> **Source records**
_____

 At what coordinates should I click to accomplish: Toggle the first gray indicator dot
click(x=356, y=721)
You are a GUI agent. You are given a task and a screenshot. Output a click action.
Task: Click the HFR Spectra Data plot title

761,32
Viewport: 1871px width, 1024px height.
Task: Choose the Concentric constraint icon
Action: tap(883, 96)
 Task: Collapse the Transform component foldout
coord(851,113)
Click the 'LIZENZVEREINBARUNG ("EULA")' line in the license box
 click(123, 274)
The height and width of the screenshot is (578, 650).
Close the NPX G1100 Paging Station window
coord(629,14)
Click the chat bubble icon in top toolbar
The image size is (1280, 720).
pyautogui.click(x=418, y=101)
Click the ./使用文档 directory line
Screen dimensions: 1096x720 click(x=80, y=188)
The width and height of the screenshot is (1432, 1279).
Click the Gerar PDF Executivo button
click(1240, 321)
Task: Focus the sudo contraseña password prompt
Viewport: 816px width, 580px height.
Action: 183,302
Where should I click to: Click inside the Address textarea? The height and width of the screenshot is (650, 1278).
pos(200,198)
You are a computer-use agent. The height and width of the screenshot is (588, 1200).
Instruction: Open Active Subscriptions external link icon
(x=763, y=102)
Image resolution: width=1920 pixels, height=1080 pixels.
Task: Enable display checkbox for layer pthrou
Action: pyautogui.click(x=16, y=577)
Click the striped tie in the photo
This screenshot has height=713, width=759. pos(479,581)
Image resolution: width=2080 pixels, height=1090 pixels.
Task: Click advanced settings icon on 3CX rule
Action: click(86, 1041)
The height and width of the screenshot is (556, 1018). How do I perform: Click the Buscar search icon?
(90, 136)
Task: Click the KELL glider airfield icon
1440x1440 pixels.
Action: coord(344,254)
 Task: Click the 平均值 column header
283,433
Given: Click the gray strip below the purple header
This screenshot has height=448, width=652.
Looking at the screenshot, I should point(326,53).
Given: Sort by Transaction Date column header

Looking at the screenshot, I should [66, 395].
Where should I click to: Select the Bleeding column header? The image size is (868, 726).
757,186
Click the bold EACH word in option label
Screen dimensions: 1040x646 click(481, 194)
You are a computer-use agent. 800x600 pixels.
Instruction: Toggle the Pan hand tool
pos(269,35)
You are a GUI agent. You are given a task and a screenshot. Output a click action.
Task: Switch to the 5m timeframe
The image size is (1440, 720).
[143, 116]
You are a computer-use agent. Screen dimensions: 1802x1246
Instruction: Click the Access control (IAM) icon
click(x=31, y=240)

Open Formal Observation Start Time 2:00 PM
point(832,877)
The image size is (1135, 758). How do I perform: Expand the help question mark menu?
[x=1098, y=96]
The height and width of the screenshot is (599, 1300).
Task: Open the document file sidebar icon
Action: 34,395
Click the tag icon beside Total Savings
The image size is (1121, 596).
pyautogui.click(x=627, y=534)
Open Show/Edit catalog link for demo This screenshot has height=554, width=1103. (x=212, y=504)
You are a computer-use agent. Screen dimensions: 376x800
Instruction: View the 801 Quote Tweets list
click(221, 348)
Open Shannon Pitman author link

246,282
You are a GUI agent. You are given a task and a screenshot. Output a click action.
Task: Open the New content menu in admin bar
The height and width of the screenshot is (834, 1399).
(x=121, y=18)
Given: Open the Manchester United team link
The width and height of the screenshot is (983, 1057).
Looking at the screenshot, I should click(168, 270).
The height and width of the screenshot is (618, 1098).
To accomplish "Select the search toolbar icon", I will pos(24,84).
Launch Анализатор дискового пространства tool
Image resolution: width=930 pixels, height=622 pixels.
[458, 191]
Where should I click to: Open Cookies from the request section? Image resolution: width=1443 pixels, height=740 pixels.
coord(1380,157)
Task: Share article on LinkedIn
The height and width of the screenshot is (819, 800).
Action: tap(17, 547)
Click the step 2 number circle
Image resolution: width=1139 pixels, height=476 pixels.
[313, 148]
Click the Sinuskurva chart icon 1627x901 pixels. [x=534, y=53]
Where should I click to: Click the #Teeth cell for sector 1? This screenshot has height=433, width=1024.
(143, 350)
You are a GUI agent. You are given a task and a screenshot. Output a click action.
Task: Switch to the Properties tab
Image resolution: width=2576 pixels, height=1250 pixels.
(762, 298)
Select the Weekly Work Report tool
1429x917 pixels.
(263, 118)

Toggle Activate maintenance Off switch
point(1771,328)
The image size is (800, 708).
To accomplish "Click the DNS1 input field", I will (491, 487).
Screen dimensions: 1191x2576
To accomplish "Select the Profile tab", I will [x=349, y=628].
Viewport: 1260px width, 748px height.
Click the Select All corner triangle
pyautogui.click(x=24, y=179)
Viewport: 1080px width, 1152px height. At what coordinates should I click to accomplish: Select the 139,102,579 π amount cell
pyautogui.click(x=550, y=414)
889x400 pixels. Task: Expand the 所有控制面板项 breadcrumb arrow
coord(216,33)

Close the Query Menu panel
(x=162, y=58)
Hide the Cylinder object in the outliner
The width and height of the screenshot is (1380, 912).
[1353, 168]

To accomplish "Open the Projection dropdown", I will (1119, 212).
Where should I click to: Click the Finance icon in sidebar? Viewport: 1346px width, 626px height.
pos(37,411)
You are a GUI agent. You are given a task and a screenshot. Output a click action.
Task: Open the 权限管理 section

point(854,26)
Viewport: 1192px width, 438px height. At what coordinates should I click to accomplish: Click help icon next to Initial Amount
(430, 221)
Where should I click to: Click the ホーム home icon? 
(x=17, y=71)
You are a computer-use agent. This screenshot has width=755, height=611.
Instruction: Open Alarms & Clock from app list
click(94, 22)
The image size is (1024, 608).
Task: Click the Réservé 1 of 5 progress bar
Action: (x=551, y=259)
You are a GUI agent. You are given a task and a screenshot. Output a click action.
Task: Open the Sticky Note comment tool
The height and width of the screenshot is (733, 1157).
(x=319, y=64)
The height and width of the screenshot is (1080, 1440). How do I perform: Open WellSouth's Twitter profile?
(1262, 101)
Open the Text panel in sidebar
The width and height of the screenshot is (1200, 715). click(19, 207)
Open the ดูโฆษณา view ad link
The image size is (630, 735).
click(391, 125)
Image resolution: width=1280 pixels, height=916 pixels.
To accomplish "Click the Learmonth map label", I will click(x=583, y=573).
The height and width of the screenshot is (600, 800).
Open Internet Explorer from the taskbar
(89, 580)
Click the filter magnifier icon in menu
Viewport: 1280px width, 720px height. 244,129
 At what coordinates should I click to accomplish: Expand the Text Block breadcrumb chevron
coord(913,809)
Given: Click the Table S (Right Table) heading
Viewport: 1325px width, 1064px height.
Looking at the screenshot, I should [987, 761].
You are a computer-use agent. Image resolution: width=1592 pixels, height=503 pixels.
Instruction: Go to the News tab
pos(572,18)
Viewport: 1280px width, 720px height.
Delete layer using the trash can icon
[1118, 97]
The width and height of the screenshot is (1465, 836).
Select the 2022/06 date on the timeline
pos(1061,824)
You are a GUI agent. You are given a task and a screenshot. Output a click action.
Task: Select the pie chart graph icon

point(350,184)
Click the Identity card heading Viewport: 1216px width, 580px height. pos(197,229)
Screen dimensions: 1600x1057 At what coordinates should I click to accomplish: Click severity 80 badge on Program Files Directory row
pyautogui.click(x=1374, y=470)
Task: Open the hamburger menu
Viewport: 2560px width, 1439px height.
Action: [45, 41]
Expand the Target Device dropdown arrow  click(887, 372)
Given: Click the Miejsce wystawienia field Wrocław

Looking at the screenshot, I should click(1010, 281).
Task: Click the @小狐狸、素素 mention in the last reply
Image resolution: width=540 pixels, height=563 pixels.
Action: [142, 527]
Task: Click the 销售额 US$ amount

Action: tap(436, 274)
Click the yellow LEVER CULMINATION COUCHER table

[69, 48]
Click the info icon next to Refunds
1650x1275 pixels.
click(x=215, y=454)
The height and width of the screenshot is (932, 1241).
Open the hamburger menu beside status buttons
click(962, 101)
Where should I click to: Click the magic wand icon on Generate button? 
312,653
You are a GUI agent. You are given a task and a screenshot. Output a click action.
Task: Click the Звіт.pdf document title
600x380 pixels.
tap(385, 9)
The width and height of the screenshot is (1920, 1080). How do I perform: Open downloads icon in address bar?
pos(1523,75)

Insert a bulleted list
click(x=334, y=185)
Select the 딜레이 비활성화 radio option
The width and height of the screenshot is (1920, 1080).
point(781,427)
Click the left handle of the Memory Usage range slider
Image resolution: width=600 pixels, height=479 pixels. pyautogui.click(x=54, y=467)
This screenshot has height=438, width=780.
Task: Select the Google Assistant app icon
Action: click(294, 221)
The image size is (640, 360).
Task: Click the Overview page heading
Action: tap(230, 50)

_____

> **To do**
From the listing above, repeat exactly the lines starting at the line that includes "Open Internet Explorer from the taskbar" and ending at the line that includes "Task: Click the @小狐狸、素素", with nothing outside that span.

> **Output for this task**
Open Internet Explorer from the taskbar
(89, 580)
Click the filter magnifier icon in menu
Viewport: 1280px width, 720px height. 244,129
 At what coordinates should I click to accomplish: Expand the Text Block breadcrumb chevron
coord(913,809)
Given: Click the Table S (Right Table) heading
Viewport: 1325px width, 1064px height.
Looking at the screenshot, I should [987, 761].
You are a computer-use agent. Image resolution: width=1592 pixels, height=503 pixels.
Instruction: Go to the News tab
pos(572,18)
Viewport: 1280px width, 720px height.
Delete layer using the trash can icon
[1118, 97]
The width and height of the screenshot is (1465, 836).
Select the 2022/06 date on the timeline
pos(1061,824)
You are a GUI agent. You are given a task and a screenshot. Output a click action.
Task: Select the pie chart graph icon

point(350,184)
Click the Identity card heading Viewport: 1216px width, 580px height. pos(197,229)
Screen dimensions: 1600x1057 At what coordinates should I click to accomplish: Click severity 80 badge on Program Files Directory row
pyautogui.click(x=1374, y=470)
Task: Open the hamburger menu
Viewport: 2560px width, 1439px height.
Action: [45, 41]
Expand the Target Device dropdown arrow  click(887, 372)
Given: Click the Miejsce wystawienia field Wrocław

Looking at the screenshot, I should click(1010, 281).
Task: Click the @小狐狸、素素 mention in the last reply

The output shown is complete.